#### [Source material]
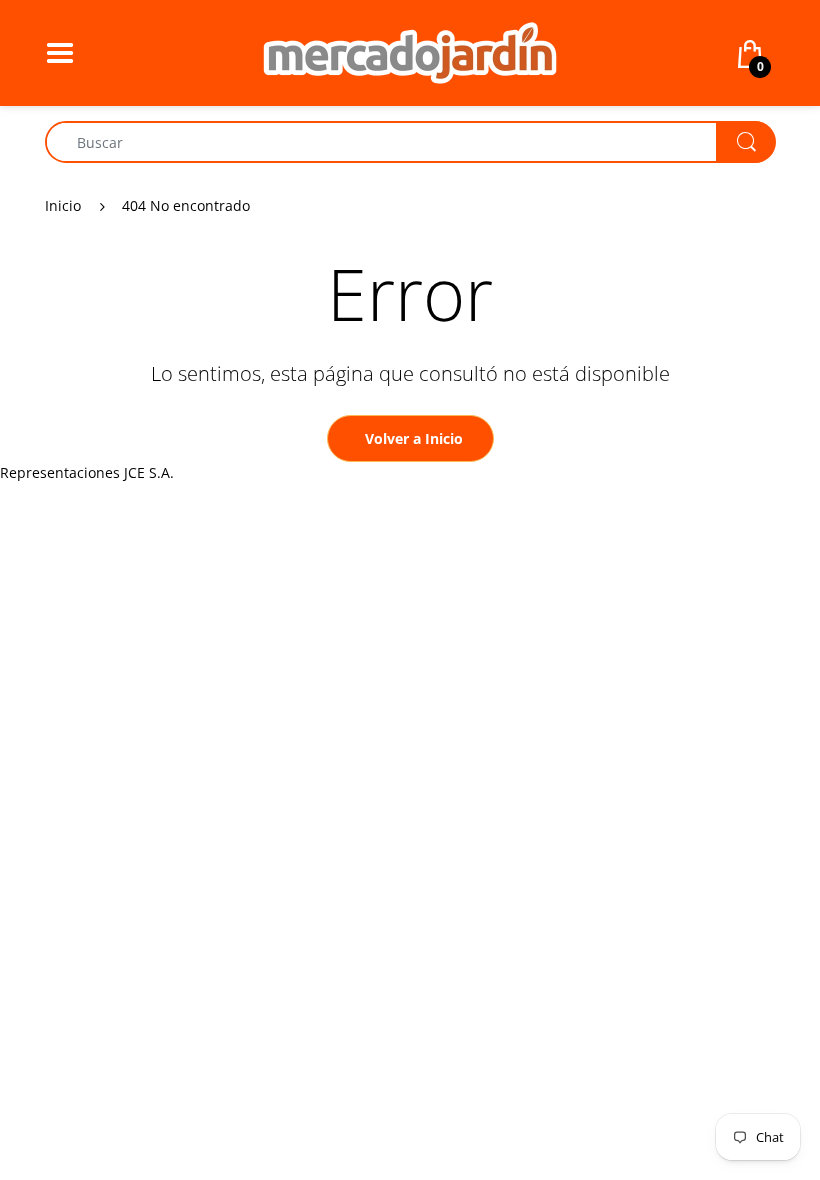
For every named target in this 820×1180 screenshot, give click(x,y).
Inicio (63, 205)
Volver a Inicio (414, 438)
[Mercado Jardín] (410, 51)
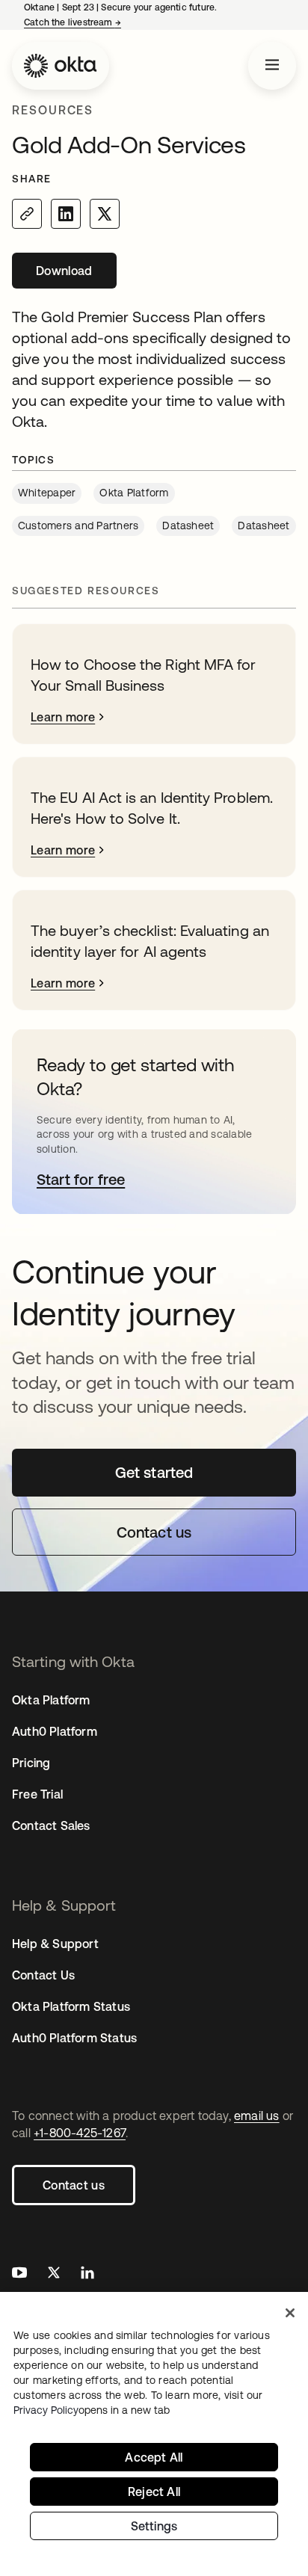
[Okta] (60, 66)
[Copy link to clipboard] (26, 213)
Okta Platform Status (71, 2006)
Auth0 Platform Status (74, 2038)
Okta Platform (51, 1700)
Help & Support (55, 1943)
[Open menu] (272, 66)
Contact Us (43, 1975)
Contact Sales (51, 1825)
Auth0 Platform (54, 1731)
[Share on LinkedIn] (65, 213)
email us (257, 2115)
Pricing (31, 1762)
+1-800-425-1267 (80, 2132)
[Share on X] (104, 213)
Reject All (154, 2491)
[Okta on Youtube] (19, 2274)
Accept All (153, 2457)
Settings (154, 2526)
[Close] (290, 2312)
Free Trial (37, 1794)
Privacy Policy (91, 2410)
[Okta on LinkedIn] (87, 2274)
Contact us (74, 2185)
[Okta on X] (53, 2274)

#### [Exercise objective]
Pictures excluded, copy exactly the lines running from the one with "Inicio (63, 205)" through the last line of the material.

#### [Task result]
Inicio (63, 205)
Volver a Inicio (414, 438)
[Mercado Jardín] (410, 51)
[Okta] (60, 66)
[Copy link to clipboard] (26, 213)
Okta Platform Status (71, 2006)
Auth0 Platform Status (74, 2038)
Okta Platform (51, 1700)
Help & Support (55, 1943)
[Open menu] (272, 66)
Contact Us (43, 1975)
Contact Sales (51, 1825)
Auth0 Platform (54, 1731)
[Share on LinkedIn] (65, 213)
email us (257, 2115)
Pricing (31, 1762)
+1-800-425-1267 (80, 2132)
[Share on X] (104, 213)
Reject All (154, 2491)
[Okta on Youtube] (19, 2274)
Accept All (153, 2457)
Settings (154, 2526)
[Close] (290, 2312)
Free Trial (37, 1794)
Privacy Policy (91, 2410)
[Okta on LinkedIn] (87, 2274)
Contact us (74, 2185)
[Okta on X] (53, 2274)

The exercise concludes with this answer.